The sum of 3 and 5 is \(\boxed{8}\).
Broken case (batched input)
question = [ {"role": "user", "content": "What is 3+5?"} ]
cot_question = [ {"role": "user", "content": "What is 3+5? Explain your reasoning step by step, and provide the final answer at the end."} ]
question = tokenizer.apply_chat_template(
question, tokenize=False, add_generation_prompt=True, return_tensors="pt"
)
cot_question = tokenizer.apply_chat_template(
cot_question, tokenize=False, add_generation_prompt=True, return_tensors="pt"
)
inputs = tokenizer([question, cot_question], return_tensors="pt", padding=True).to("cuda")
outputs = olmo_model.generate(
**inputs,
generation_config=generation_config,
)
responses = tokenizer.batch_decode(outputs, skip_special_tokens=True)
print(responses[0])
Produces repetitive output:
The sum of 3 and 5 is 8.
...
The sum of \(3 + 5\) is \(\boxed{8}\).
If you have any more questions or need further assistance, feel free to ask!
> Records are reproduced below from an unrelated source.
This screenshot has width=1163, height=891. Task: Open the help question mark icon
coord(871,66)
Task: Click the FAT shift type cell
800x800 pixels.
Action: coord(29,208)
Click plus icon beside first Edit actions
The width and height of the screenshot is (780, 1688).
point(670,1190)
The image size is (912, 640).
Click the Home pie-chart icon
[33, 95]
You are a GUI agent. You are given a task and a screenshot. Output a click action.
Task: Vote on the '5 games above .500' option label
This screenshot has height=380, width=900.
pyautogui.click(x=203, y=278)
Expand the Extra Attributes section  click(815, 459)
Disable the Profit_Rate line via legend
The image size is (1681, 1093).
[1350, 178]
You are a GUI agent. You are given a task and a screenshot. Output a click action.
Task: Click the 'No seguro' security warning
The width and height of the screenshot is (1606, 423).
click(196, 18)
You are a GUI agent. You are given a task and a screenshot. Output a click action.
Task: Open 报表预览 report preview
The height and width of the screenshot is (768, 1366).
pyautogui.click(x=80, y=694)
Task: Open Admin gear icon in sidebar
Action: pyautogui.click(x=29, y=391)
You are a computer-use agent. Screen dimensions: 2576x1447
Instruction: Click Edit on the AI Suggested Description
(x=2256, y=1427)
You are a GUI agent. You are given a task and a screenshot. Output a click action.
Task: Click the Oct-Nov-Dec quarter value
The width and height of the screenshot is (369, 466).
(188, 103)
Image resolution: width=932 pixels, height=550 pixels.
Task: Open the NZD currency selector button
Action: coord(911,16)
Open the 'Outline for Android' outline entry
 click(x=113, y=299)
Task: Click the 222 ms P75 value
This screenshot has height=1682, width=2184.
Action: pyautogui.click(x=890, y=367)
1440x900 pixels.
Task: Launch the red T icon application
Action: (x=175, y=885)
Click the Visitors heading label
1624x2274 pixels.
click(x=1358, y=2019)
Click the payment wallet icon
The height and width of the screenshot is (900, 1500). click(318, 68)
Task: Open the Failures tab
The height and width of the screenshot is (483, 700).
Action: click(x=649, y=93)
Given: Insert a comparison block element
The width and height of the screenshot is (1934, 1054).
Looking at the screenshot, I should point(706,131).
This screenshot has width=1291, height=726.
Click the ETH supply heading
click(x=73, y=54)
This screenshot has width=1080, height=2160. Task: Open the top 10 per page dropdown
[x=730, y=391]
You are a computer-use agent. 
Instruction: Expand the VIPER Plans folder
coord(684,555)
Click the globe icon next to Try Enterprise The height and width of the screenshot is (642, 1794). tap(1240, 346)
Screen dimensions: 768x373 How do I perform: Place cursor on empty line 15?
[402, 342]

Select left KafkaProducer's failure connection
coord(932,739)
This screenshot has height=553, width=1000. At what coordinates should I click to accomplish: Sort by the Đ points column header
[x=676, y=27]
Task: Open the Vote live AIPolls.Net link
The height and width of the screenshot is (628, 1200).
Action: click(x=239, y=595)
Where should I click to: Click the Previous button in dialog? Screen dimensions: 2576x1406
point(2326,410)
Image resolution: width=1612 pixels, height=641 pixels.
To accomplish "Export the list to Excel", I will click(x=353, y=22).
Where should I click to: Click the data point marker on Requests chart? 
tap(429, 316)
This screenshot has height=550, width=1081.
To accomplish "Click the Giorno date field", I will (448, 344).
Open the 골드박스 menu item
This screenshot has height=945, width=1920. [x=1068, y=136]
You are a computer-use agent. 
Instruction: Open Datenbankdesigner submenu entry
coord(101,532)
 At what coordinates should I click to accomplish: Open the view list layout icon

The sum of \(3 + 5\) is \(\boxed{8}\).
If you have any more questions or need further assistance, feel free to ask!
The sum of \(3 + 5\) is \(\boxed{8}\).
If you have any more questions or need further assistance, feel free to ask!
The sum of \(3 + 5\) is \(\boxed{8}\).
If you have any more questions or need further assistance, feel free to ask!
The sum of \(3 + 5\) is \(\boxed{8}\).
If you have any more questions or need further assistance, feel free to ask!
This undesirable repetition happens only when batched with longer examples. It can occur even with default settings like length_penalty=1.
This bug appears in recent versions with vectorized beam search. It does not appear in transformers < 4.50.0.
Who can review?
@gante Could you please take a look at this? Thanks!